JPD : Parfois, par hasard, comme pour Agnès. Nous étions en train de nous demander comment intégrer dans notre histoire cette autoroute qui traverse Givors. C'est bruyant, bétonné ; les voitures filent. Et, au cours d'une discussion, je me retourne. Là, je vois le cours d'eau qui traverse la ville. Une trouée de nature. Agnès était là, en train de donner du pain aux oies et aux ragondins. Bien sûr, on est allé la voir. En quelques minutes, cette femme nous dit qu'elle ne peut plus lire, faute d'argent pour changer de lunettes et qu'elle a faim toute la journée. « Je ne fais plus partie des gens qui partent le matin de chez eux, qui choisissent leurs plaisirs.

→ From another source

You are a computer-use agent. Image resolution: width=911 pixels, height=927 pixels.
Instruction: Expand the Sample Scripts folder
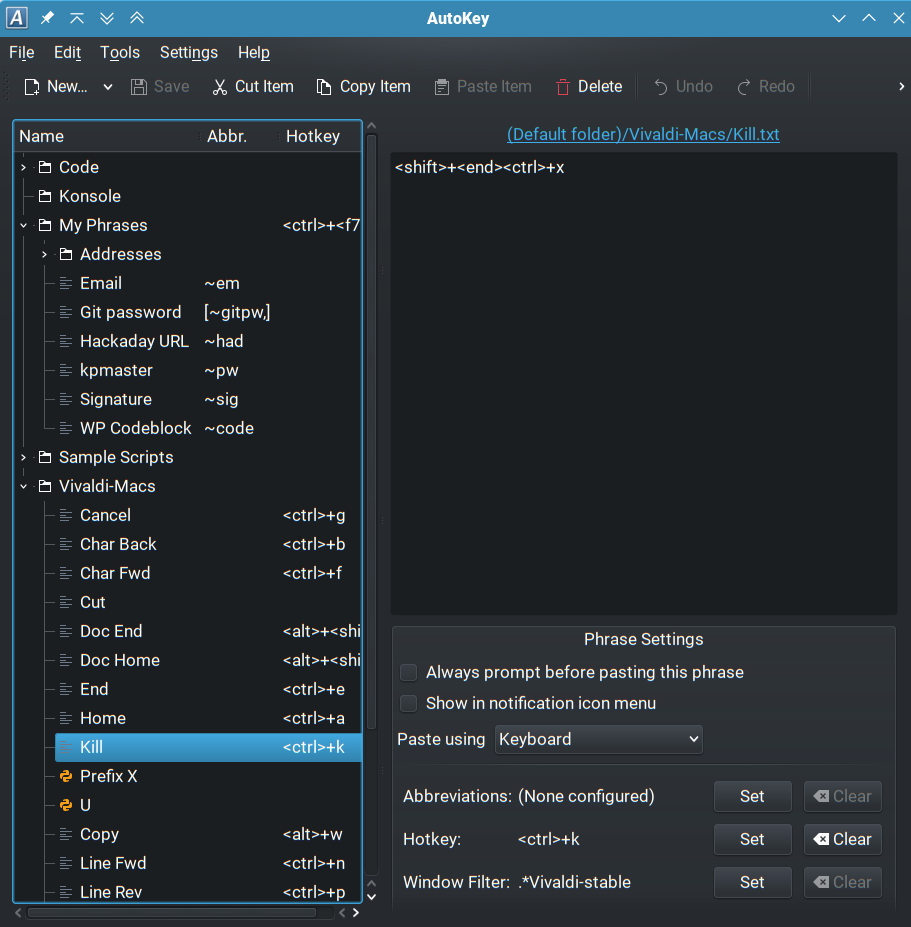pos(24,457)
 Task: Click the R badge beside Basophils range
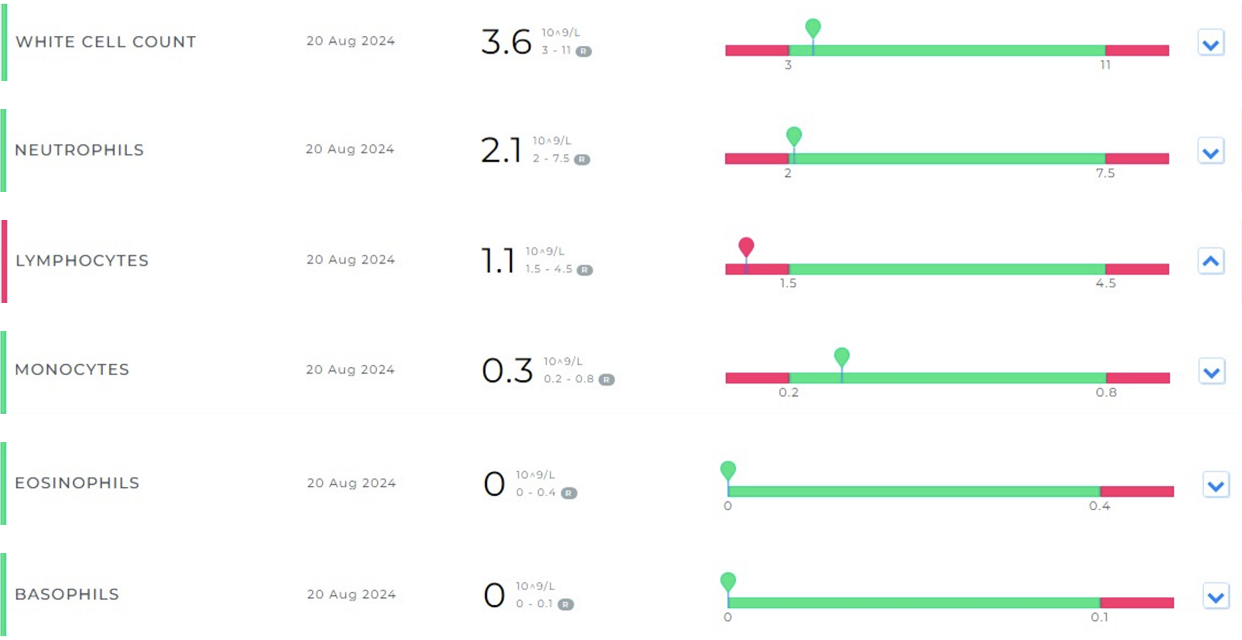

Le mien, ce n'est plus que de donner du pain aux oies », nous a-t-elle confié. C'est un témoignage très fort qui bat en brèche de nombreux préjugés.

Ancienne ville industrielle, Givors a toujours attiré des travailleurs immigrés.
Ici une famille Rom dans son logement de fortune.

Comment avez-vous réalisé votre film ?

JPD : Nous ne voulions pas voler ces images. Il nous fallait gagner la confiance des personnes que nous filmions pour accéder à leur intimité. C'était la condition pour ne pas se limiter à leur faiblesse : la pauvreté. C'est justement ce qui nous fait peur et nous sépare d'eux, en général. Nous nous sommes donc attachés à faire apparaître ce qui est sous-jacent. Une fois le film réalisé, nous avons organisé une projection pour toutes les personnes que nous avions filmées. L'accord était posé dès le départ : vous nous laissez capter un maximum de choses, mais si une scène vous déplaît, on en discute et si vous ne changez pas d'avis, on la retire du film. On a respecté notre part du contrat.